- _Task description_
I need the records below restated word for word, without their pictures.

[Saved data entries]
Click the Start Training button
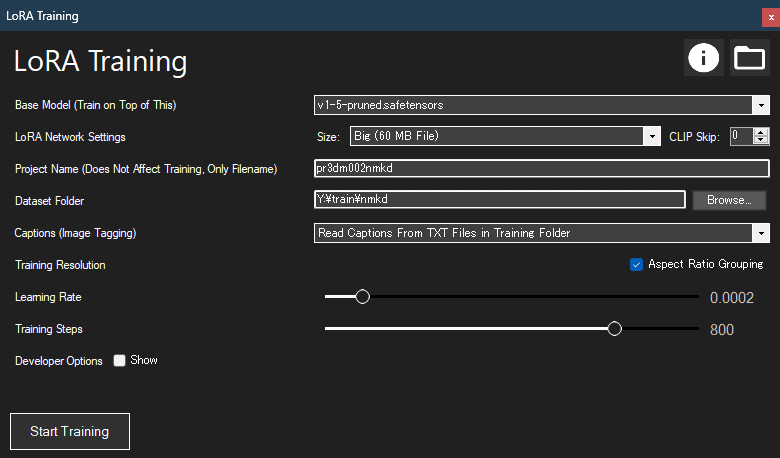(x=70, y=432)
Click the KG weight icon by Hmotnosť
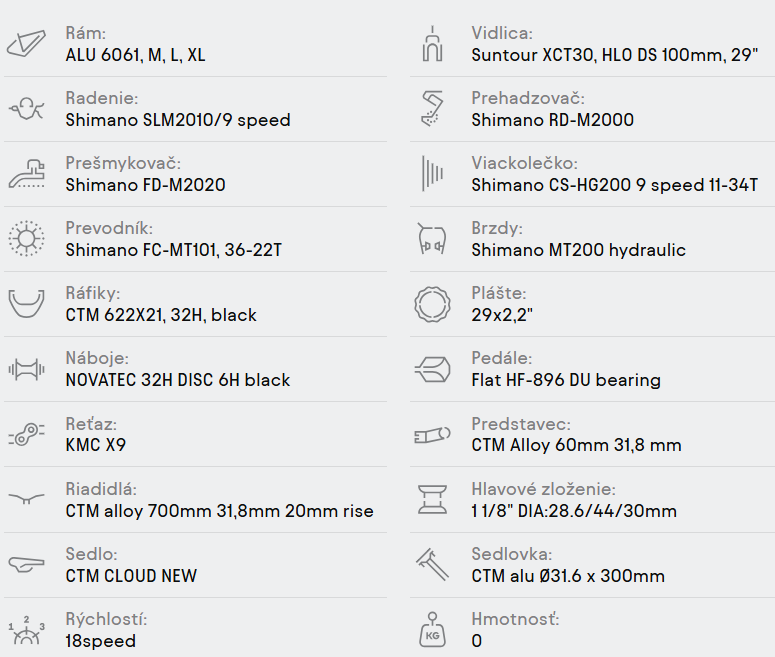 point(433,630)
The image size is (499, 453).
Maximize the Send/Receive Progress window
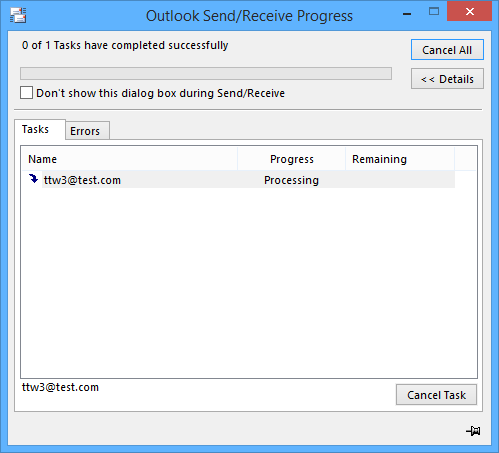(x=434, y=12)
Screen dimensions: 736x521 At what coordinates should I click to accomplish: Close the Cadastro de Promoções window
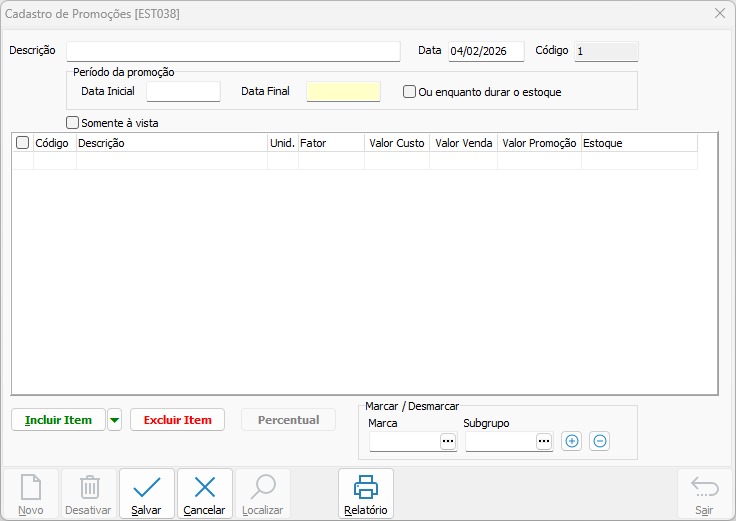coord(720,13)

- _Reply_
Click the Start Training button
(x=70, y=432)
Click the KG weight icon by Hmotnosť
 point(433,630)
The image size is (499, 453).
Maximize the Send/Receive Progress window
(x=434, y=12)
Screen dimensions: 736x521 At what coordinates should I click to accomplish: Close the Cadastro de Promoções window
coord(720,13)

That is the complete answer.